Читаем Иду над океаном полностью

— Мы не лукавили.

— Да. Мы не лукавили. Мы просто недоговаривали. Мы просто делали вид, что имеем какое-то исключительное право на жизнь, на особое место среди людей. Мы вот все трое — ты, бабушка, я… И все это было. Было же, мама.

Светлана Ивановна отлично понимала, что дочь знает буквально дословно, что она может ей сказать. И понимала еще, что дочь почти сознательно жестока в своем желании услышать от нее, от матери, правду и говорить о прошлом и настоящем их семьи.
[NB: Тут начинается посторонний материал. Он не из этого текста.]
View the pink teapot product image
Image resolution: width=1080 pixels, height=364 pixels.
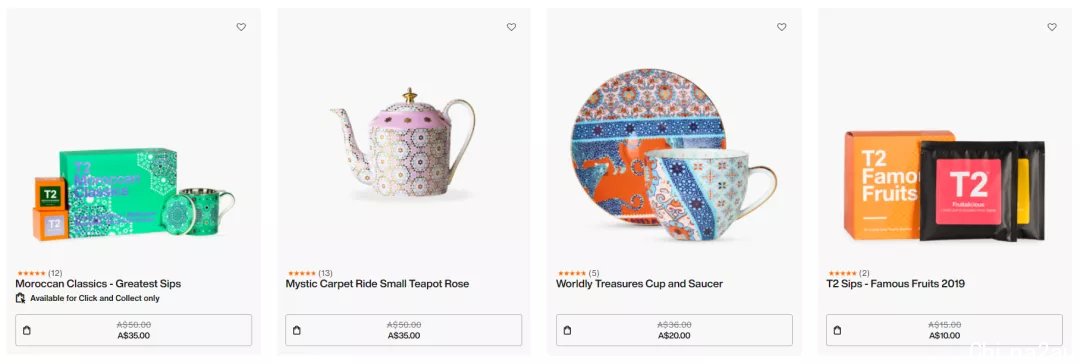[403, 143]
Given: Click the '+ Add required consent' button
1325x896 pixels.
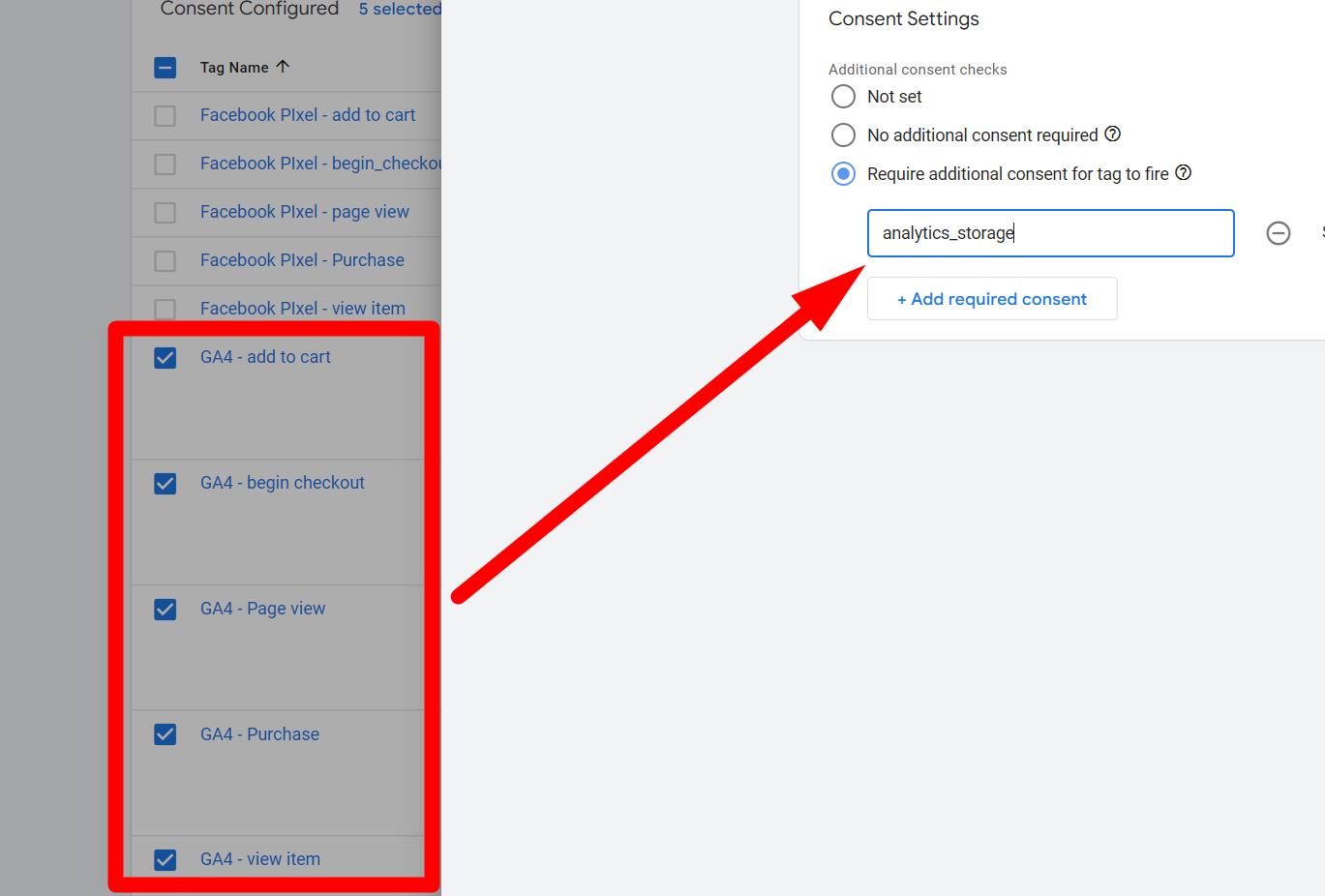Looking at the screenshot, I should point(992,299).
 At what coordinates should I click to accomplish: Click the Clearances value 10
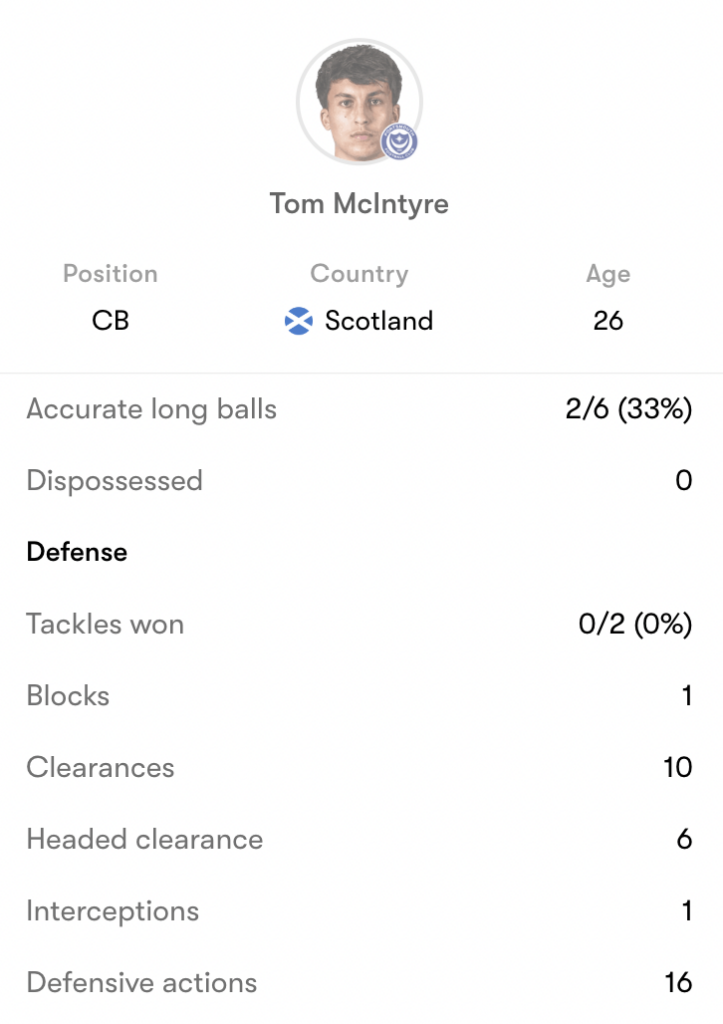click(678, 767)
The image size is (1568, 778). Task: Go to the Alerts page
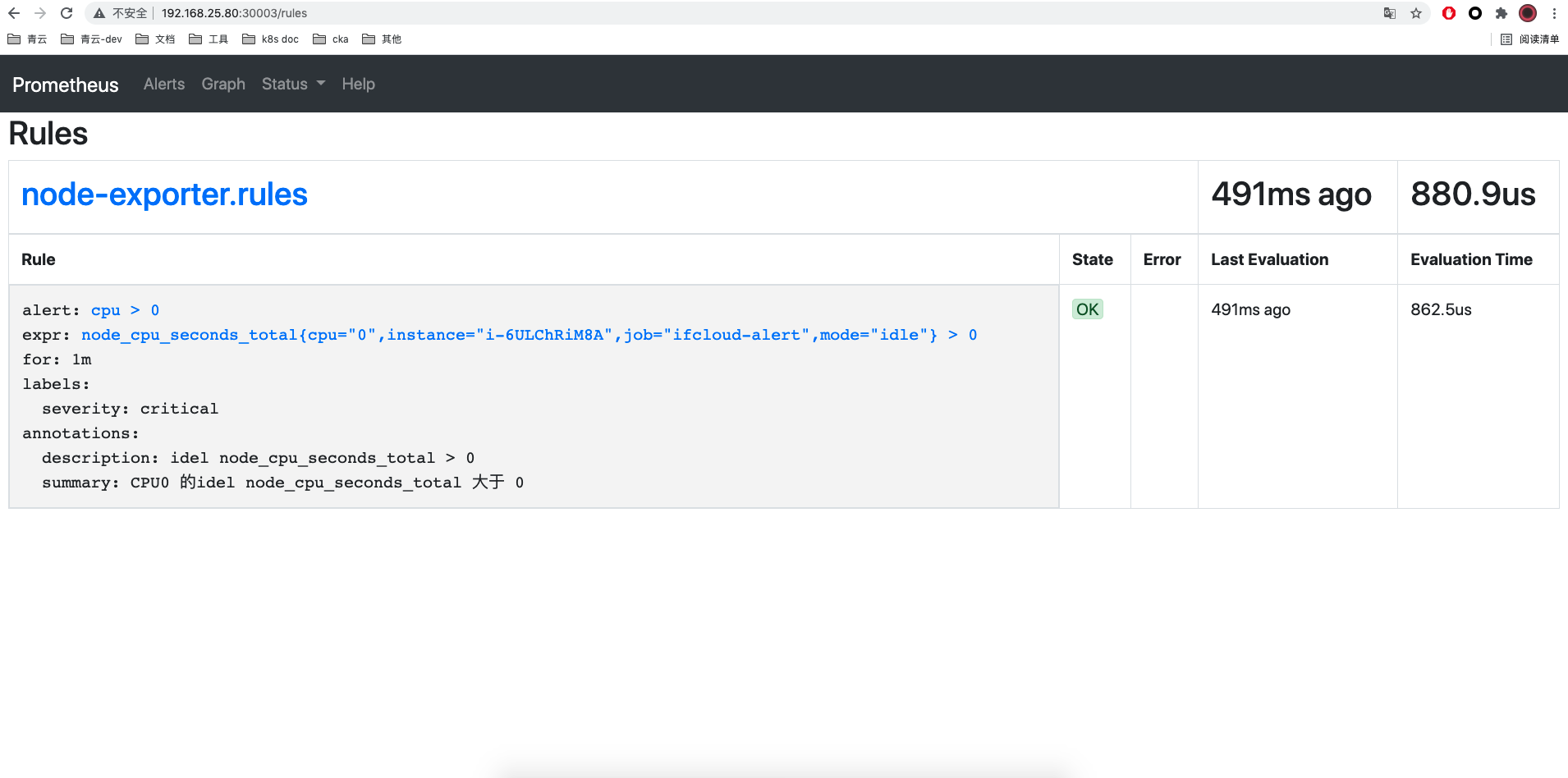click(164, 84)
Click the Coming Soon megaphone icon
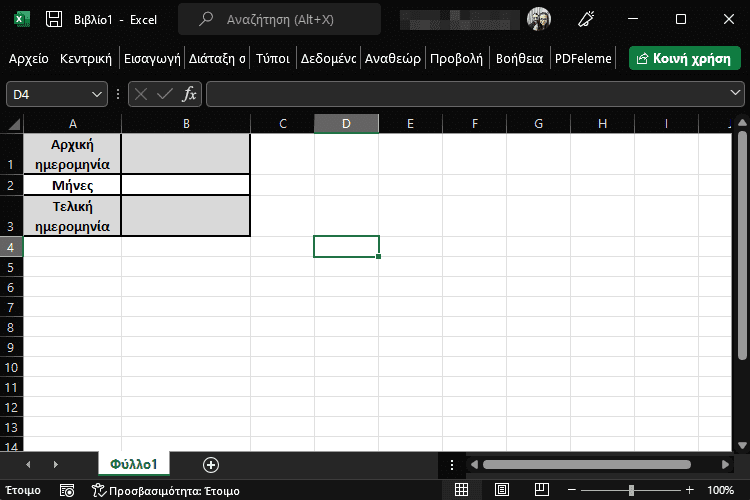Image resolution: width=750 pixels, height=500 pixels. pyautogui.click(x=588, y=19)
И Светлана Ивановна, помолчав столько, сколько позволило ей дыхание, и прикрыв вдруг глаза, сказала:

— Я понимаю, что у тебя теперь созрела эта жажда. Двух решений быть не может, и колебаний тоже… Только все это так некстати… Ведь учиться же нужно тебе еще два года.

— Ах, мама…

— Что мама. Это так, и тут ничего не сделаешь. Но теперь и я хочу быть с тобой откровенной. Ты все время ищешь этой откровенности. Ты этим самым ищешь ответа на вопрос, кто виноват, что мы так живем. Так типично по-московски живем. Замкнутым домом, в котором какие-то непонятные, неясные, но согласно всеми нами принятые традиции с замкнутыми маршрутами, с излюбленными театрами, номерами автобусов, метро и трамваев, с определенным кругом знакомых и интересов… Ты будешь удивлена, Светлана… Но в этом никто не виноват. Я не знаю виноватых. Кроме самой себя. Бабушка на самом деле верила в свое предназначение и в свое призвание — она строила метро и выступала на комсомольских собраниях, мой отец, а ее муж, погиб на подпольной работе. Сначала знали об этом, помнили, потом — перестали помнить. Если вульгарно — виновата она, виноваты мы с тобой — и я, и ты. Да, ты — тебе предложили такую жизнь. И до поры до времени ты не несешь за нее ответственности. Но потом, потом-то, Света… Ведь здание твоего учебного заведения видно не только из нашего окна, хотя здесь около двадцати километров по прямой. Его видно и с берегов того океана, над которым летает твой Барышев. С любого конца земли видно ваш шпиль… Как же светло должно быть в ваших аудиториях, и как светло должно быть у тебя в душе. Это то, что касается тебя. А я — ну, я просто была слабой и недалекой, и совершенно искренне исповедовала все, что мне предложила бабушка — моя мать. Ведь она ничего плохого мне не предлагала. И только я, я сама была виновата в том, что уехал твой отец — сильный и страстный, но и слабый тоже человек. Пусть, что было, то было. Но теперь-то мы с тобой все знаем, и знаем, чего хотим. И у тебя ничто не потеряно. И тебе некого и не в чем винить. Разве только в том, что ты сама убедилась, как тяжко жить с неправдою в душе, хотя бы с самой маленькой.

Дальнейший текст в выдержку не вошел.